▶ [Exercise objective]:
Please copy out, line for line and unchanged, the stretch of the records below from the line containing "Given: Click the calendar" through the line containing "[x=899, y=31]".

[Target position records]
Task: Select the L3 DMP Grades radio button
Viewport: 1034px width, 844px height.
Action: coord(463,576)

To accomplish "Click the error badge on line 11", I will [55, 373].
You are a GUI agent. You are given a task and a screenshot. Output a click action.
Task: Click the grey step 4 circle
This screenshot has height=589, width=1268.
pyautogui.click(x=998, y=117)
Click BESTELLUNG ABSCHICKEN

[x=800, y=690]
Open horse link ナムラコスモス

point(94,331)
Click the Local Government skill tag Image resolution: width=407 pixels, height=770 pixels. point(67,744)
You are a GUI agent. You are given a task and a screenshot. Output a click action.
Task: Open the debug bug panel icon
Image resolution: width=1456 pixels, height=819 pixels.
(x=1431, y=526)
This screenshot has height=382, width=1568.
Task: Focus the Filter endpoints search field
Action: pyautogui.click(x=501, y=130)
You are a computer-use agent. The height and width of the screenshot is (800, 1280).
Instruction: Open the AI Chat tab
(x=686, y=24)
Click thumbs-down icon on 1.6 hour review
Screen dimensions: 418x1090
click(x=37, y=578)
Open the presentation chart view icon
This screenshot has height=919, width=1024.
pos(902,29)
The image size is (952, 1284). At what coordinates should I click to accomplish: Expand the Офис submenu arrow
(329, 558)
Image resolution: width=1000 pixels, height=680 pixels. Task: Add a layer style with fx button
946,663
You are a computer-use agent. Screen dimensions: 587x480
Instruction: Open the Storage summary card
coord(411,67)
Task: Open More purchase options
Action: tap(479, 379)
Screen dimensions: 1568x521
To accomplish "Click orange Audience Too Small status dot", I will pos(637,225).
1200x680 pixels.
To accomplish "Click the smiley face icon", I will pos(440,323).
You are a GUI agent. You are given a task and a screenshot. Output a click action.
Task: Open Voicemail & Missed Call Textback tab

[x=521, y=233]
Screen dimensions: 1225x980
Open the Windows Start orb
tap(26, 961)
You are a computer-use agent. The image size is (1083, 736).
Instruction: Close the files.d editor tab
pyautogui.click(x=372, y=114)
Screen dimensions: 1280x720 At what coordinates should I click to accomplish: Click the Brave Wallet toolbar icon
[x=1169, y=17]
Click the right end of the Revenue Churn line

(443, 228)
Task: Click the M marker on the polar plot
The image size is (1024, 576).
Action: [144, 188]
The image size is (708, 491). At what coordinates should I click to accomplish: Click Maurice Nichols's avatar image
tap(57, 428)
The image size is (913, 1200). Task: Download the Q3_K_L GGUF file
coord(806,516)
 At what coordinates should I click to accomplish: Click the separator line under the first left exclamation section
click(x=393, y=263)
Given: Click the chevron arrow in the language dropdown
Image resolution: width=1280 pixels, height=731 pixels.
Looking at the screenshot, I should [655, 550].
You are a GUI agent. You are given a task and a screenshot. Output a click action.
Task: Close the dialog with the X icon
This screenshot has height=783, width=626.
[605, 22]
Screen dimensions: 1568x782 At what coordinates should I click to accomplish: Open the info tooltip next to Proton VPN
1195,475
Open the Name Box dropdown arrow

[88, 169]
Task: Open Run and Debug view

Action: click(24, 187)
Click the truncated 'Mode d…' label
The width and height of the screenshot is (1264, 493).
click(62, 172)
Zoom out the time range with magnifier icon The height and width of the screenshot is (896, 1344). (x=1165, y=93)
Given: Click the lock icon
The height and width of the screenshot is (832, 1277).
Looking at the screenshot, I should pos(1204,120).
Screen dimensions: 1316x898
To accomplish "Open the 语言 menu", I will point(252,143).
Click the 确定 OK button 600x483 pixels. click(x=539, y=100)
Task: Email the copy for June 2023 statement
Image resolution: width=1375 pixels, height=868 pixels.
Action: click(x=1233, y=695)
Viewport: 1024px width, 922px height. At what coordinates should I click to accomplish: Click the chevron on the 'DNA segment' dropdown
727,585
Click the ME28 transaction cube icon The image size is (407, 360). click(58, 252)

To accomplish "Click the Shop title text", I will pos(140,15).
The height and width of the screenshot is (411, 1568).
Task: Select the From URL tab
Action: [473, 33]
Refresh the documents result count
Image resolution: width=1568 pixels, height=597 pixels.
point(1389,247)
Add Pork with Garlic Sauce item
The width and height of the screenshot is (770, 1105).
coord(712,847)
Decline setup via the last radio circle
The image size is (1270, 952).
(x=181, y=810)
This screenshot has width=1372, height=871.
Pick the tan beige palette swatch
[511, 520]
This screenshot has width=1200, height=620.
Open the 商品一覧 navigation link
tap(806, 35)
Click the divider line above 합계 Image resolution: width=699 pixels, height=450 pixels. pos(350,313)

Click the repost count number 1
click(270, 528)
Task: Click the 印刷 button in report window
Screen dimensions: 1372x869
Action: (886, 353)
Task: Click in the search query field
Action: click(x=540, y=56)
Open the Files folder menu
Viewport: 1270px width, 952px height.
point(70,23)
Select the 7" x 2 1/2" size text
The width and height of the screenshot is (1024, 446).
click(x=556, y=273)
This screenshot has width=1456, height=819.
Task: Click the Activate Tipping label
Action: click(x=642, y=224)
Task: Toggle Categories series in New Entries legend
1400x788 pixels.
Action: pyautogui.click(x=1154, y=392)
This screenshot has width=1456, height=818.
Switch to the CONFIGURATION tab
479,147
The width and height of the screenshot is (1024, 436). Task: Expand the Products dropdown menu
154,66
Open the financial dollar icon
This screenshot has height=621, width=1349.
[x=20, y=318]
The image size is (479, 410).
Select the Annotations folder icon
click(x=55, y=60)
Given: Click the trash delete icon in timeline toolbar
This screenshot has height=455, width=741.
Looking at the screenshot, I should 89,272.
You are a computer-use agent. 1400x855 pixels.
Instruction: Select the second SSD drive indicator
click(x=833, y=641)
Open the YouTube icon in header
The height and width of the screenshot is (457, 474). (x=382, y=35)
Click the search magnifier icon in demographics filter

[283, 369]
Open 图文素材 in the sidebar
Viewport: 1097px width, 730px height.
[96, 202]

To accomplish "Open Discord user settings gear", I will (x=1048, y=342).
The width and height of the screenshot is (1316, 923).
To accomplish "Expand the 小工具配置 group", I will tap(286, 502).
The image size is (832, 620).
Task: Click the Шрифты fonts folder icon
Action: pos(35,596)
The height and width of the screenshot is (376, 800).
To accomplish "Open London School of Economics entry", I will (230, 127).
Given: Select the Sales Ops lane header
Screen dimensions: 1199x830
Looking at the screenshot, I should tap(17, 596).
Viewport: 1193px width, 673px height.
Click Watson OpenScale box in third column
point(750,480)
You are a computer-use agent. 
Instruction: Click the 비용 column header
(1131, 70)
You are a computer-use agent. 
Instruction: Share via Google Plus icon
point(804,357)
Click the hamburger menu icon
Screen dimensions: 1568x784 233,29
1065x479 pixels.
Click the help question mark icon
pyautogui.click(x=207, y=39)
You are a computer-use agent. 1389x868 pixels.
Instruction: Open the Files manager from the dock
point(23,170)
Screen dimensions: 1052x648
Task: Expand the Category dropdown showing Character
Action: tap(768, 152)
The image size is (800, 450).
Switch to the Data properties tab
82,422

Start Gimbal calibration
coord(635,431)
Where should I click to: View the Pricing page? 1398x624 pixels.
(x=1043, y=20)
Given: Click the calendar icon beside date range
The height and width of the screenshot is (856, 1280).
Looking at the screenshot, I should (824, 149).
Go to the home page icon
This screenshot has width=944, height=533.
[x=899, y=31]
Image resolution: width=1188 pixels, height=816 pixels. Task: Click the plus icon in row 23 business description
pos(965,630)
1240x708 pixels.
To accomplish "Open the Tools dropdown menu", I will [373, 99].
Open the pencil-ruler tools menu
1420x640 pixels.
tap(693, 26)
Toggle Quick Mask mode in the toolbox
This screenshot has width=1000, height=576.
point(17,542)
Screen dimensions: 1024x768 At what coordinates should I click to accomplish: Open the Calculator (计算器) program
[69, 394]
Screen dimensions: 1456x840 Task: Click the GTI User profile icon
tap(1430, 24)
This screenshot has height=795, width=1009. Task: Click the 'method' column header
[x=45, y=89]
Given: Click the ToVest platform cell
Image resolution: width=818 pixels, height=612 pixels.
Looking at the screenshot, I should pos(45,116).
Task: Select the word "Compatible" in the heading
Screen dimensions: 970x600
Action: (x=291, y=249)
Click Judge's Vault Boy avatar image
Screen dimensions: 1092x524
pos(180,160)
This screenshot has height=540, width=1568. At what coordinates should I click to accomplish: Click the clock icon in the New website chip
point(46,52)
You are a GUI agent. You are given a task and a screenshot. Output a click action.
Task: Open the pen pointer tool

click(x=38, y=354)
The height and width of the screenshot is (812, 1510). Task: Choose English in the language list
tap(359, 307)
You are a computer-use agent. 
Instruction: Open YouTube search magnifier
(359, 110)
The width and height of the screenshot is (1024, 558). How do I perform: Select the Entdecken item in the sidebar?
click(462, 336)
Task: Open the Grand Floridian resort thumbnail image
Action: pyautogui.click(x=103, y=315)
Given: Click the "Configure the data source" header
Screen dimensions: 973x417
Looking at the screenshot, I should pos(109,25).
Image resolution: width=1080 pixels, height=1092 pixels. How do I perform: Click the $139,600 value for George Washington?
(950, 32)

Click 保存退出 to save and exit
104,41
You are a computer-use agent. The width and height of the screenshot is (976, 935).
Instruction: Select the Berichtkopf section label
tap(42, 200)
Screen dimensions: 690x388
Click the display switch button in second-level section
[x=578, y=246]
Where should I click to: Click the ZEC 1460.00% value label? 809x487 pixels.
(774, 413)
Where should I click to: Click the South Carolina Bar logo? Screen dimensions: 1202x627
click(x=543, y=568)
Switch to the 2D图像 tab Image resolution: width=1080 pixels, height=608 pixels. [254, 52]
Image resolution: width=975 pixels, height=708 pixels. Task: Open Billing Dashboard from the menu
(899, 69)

▶ [The result]:
Given: Click the calendar icon beside date range
The height and width of the screenshot is (856, 1280).
Looking at the screenshot, I should (824, 149).
Go to the home page icon
This screenshot has width=944, height=533.
[x=899, y=31]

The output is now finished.